* Written request A
Answer these questions using the blog post about new Lovecraft books, giving each answer on its own line marked (i), (ii), (iii):
(i) On what date was it posted?
(ii) Who did the cover art for the SFBC collection?
(iii) Which short piece, included by editor Andrew Wheeler, does the writer not remember reading before?
* Written request B
Pick up the blog post about new Lovecraft books right after its final sentence and carry it on in the same voice.

" It is new, indeed for I made it last night in a dream of strange cities: and dreams are older than brooding Tyre, or the
contemplative Sphinx, or garden-girdled Babylon" The Call of Cthulhu

Monday, July 27, 2020

New Eldritch Tomes, HPL, Caitlin R. Kieran and Ian Miller


I got a couple of new used books from Abe as well as a new purchase I wanted to share. The first is this SFBC collection with a cover by Ian Miller. I cannot understand why who ever did the layout of the back cover butchered the Miller illustration to include the ISBN box rather than rearranging the elements. May they have an unfortunate encounter with Shub-Niggurath (The Black Goat of the Woods with a Thousand Young). I had literally been eyeing this copy for years. One thing I ask myself is do I need another HPL collection, the answer is often yes. I am a sucker for art work so Miller was a huge plus but I am happy to say the editor Andrew Wheeler rewarded my purchase with a short one page dream piece "What the Moon Brings" which I do not remember reading before.

* Entries provided
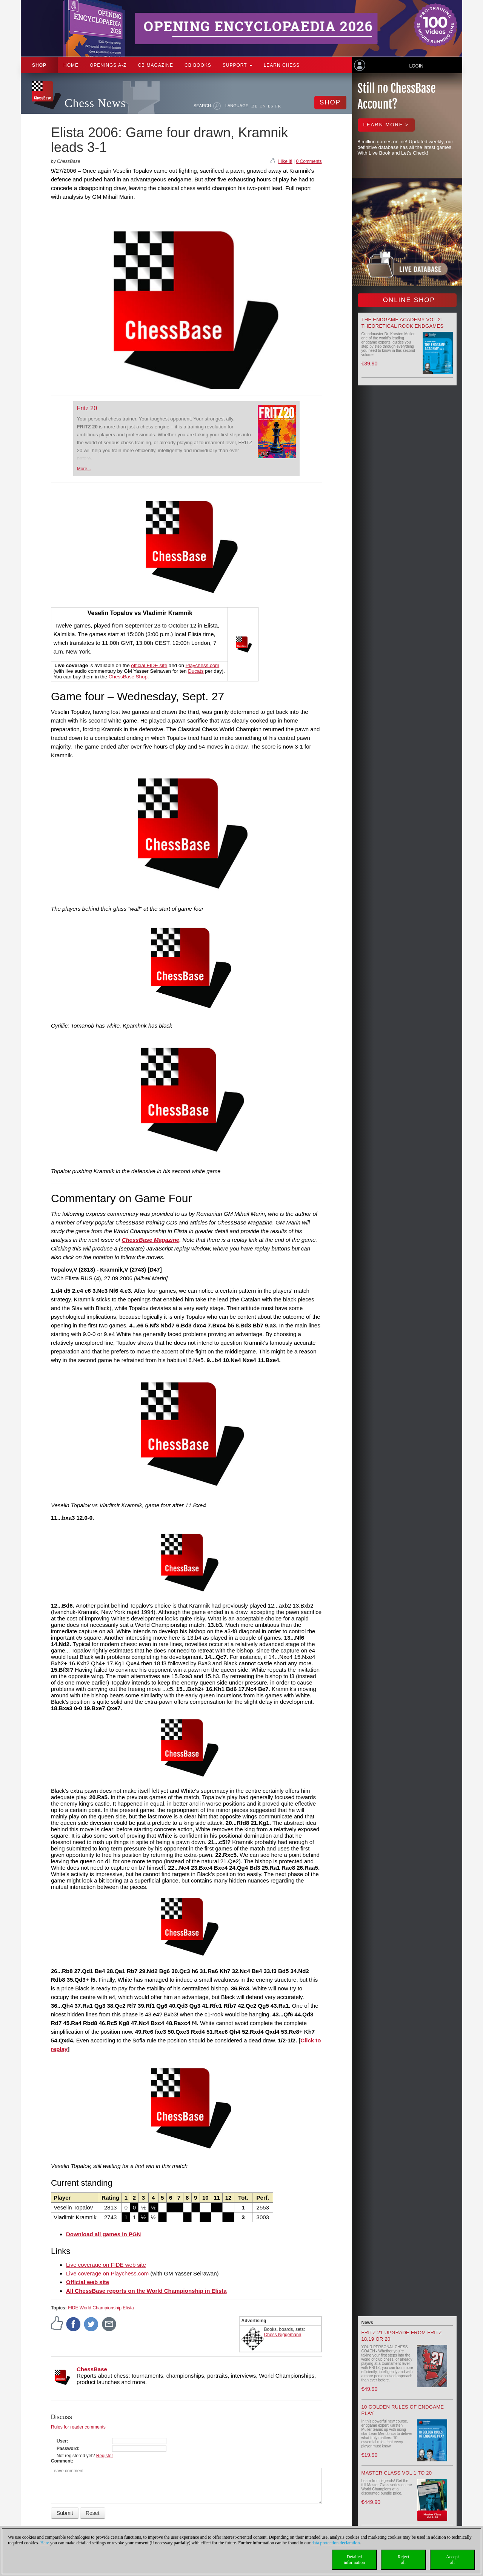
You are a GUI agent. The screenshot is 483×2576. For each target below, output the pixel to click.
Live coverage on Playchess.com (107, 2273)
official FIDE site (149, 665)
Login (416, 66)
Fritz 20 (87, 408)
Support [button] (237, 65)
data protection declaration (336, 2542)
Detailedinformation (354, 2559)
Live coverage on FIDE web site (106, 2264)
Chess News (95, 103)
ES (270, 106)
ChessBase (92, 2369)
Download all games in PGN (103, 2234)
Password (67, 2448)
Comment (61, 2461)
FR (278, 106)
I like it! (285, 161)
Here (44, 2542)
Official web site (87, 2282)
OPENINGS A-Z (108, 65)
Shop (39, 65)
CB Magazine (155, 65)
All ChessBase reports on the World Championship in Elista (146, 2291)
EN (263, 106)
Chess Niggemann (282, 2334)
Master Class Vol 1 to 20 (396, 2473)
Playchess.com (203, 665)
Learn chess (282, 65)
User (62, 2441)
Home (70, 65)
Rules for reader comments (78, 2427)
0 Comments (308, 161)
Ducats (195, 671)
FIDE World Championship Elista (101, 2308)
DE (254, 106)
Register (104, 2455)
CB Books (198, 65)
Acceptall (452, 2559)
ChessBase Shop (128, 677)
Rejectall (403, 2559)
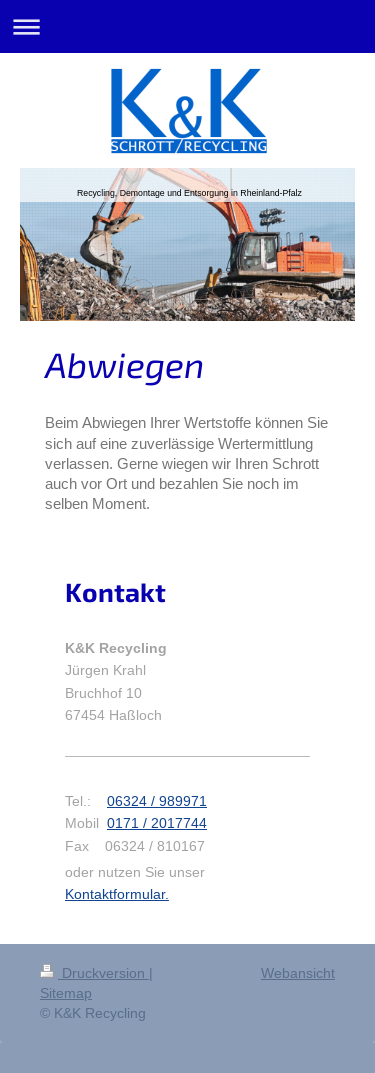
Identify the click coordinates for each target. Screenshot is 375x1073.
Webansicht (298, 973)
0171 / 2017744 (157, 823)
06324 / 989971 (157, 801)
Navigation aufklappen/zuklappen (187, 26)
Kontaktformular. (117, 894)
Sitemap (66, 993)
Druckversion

* Right answer A
(i) Monday, July 27, 2020
(ii) Ian Miller
(iii) "What the Moon Brings"

* Right answer B
"So I watched the tide go out under that sinking moon, and saw gleaming the spires, the towers, and the roofs of that dead, dripping city. And as I watched, my nostrils tried to close against the perfume-conquering stench of the world's dead; for truly, in this unplaced and forgotten spot had all the flesh of the churchyards gathered for puffy sea-worms to gnaw and glut upon." (395) 

Yes Howard really hated sea food. The tone of this story really brought to mind another moon related passage I had just read in his essay "In Defence of Dagon" 

"Romanticists are persons, who on the one hand scorn the realist who says that moonlight is only reflected wave-motion in the aether: but who on the other hand sit stolid and unmoved when a fantaisiste tells them that the moon is a hideous nightmare eye-watching ... ever watching..." (147)


I was looking for a copy of  Caitlin R. Kieran's short story, "The Daughter of the Four Pentacles". The same vender had Thrillers 2 a signed limited edition with that story and Kieran's "Houses Under the Sea. " so the die was cast.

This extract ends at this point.